FRANKFURT: A German lawmaker from chancellor Angela Merkel's party said on Monday he would stand down from the national parliament immediately for receiving payment after brokering procurement deals for face masks for local authorities.
"In order to avert further damage for my party, I withdraw from my Bundestag mandate," said Nikolas Loebel the conservative Christian Democrats (CDU) party in a statement.
Loebel came under fire after saying on Sunday that he would he resign from the CDU faction but keep his seat in the lower house until general elections in September.
In his Sunday statement he said his conduct did not meet the "special moral duty" of his office.
His resignation comes one week before regional elections in the western states of Rhineland-Palatinate and Baden-Wuerttemberg, where Loebel's constituency is.
The scandal risks stirring more voter disgruntlement after Germany's ruling coalition of Merkel's CDU and the centre-left SPD came under fire for a slow COVID-19 vaccination campaign.
CDU-chairman Armin Laschet, a possible contender to succeed Merkel as chancellor, and other leading conservative lawmakers called on Loebel to quit as member of parliament immediately.
Elected officials seeking gains in their duty to protect against the pandemic "should leave parliament immediately", Laschet told broadcaster ARD.

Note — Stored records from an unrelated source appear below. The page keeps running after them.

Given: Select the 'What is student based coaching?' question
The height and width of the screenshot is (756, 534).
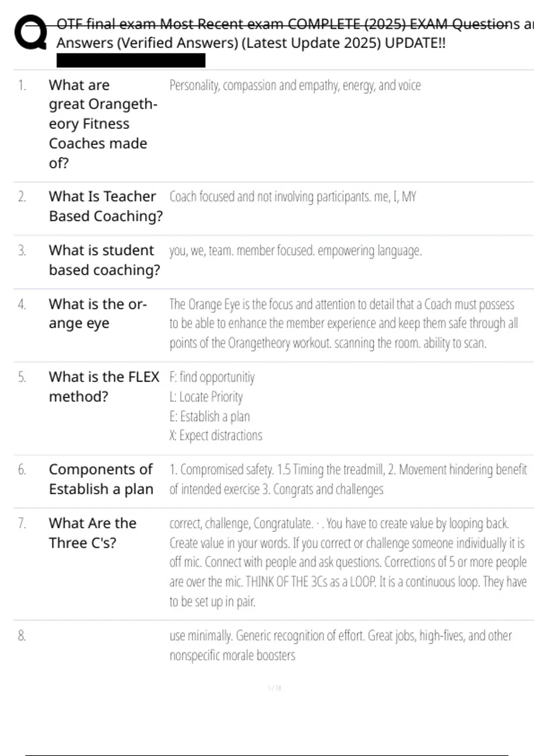Looking at the screenshot, I should pyautogui.click(x=104, y=260).
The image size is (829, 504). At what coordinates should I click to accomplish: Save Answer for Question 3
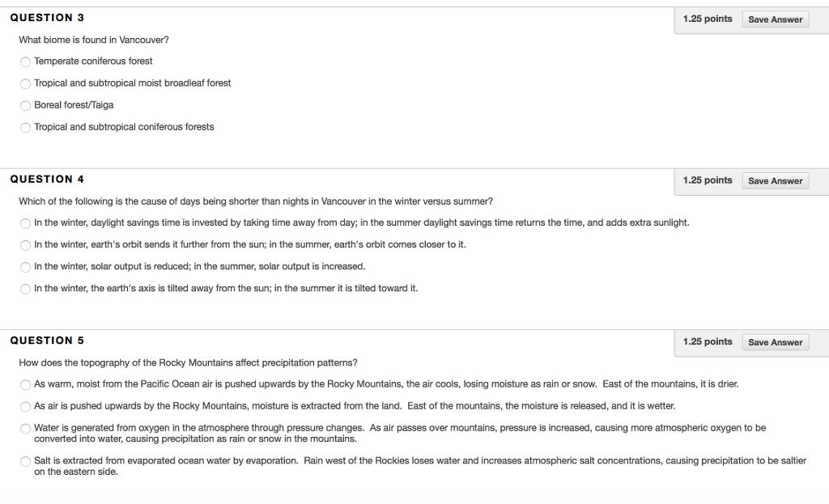point(775,19)
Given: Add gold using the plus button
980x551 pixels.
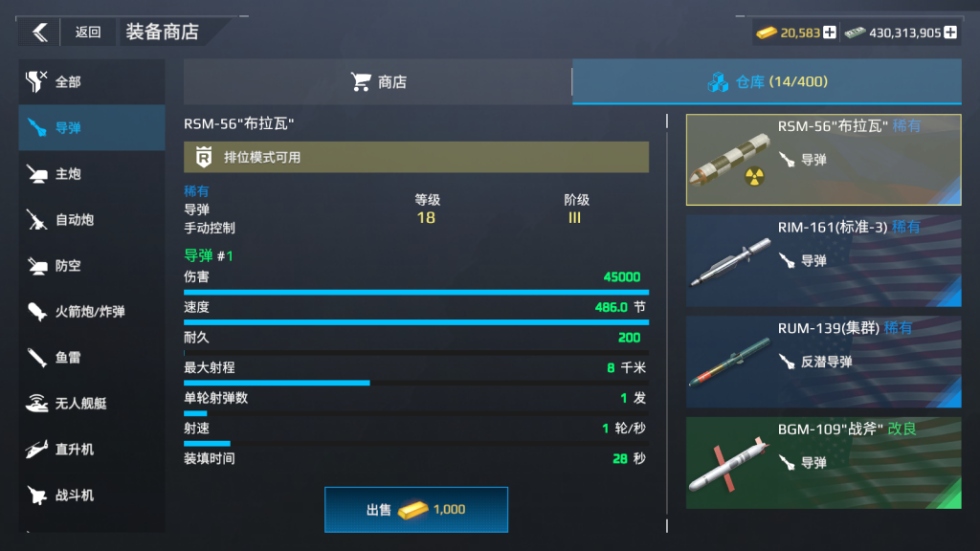Looking at the screenshot, I should [x=830, y=33].
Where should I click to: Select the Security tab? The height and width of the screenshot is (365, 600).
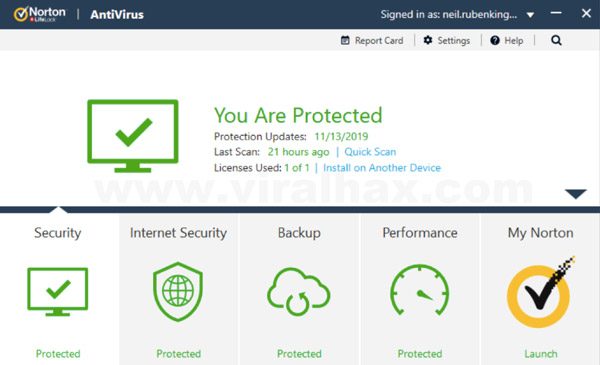click(x=58, y=233)
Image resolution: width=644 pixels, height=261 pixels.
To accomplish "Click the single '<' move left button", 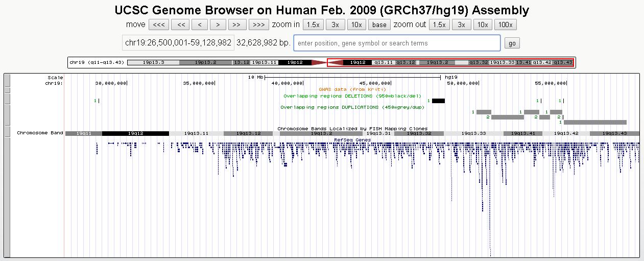I will (x=200, y=25).
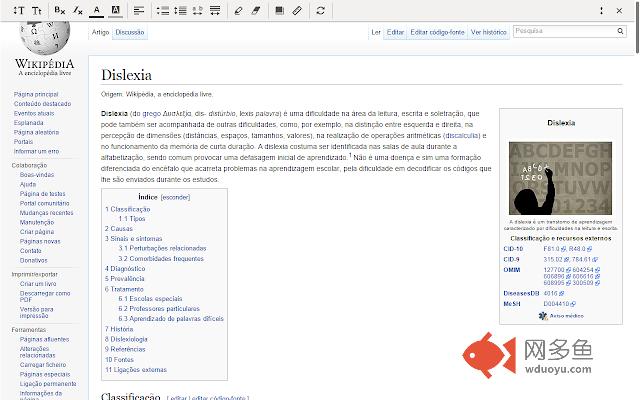
Task: Click the remove bold formatting icon
Action: 59,10
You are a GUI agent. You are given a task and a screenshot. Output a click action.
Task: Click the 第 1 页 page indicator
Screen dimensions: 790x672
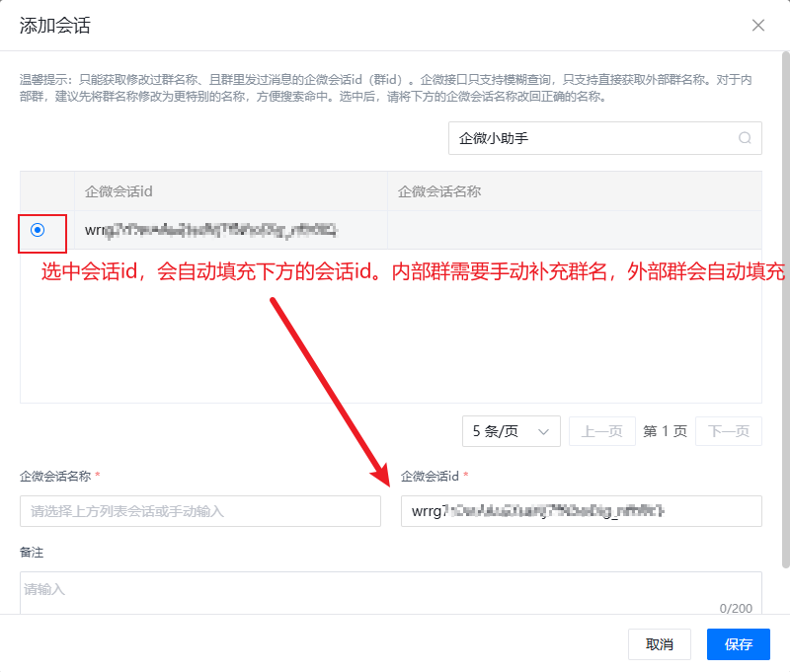665,431
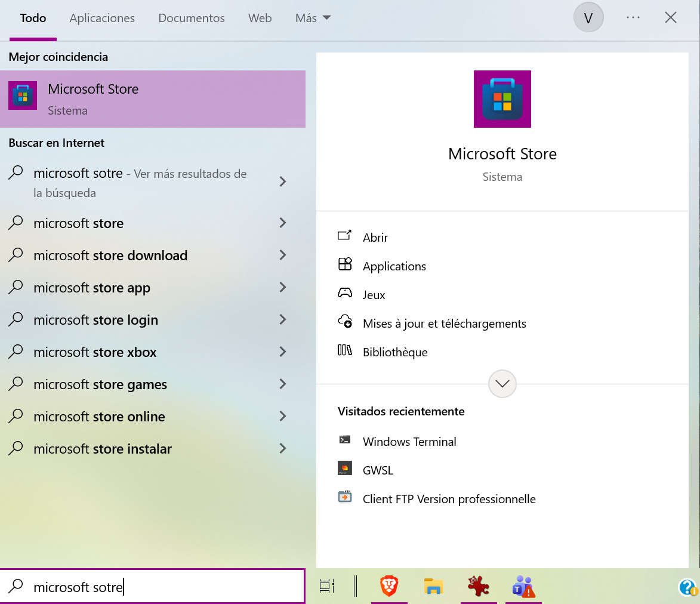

Another conservative member of parliament, Georg Nuesslein, on Friday resigned as one of the deputy leaders of Merkel's parliamentary group, saying he would also not defend his seat in parliament in September.
Nuesslein, a member of the CDU's Bavarian sister party CSU, denies allegations that he took more than 600,000 euros via a consultancy firm for mediating a mask purchase order by the state.
Prosecutors in Munich have said they are investigating initial allegations of bribery against Nuesslein.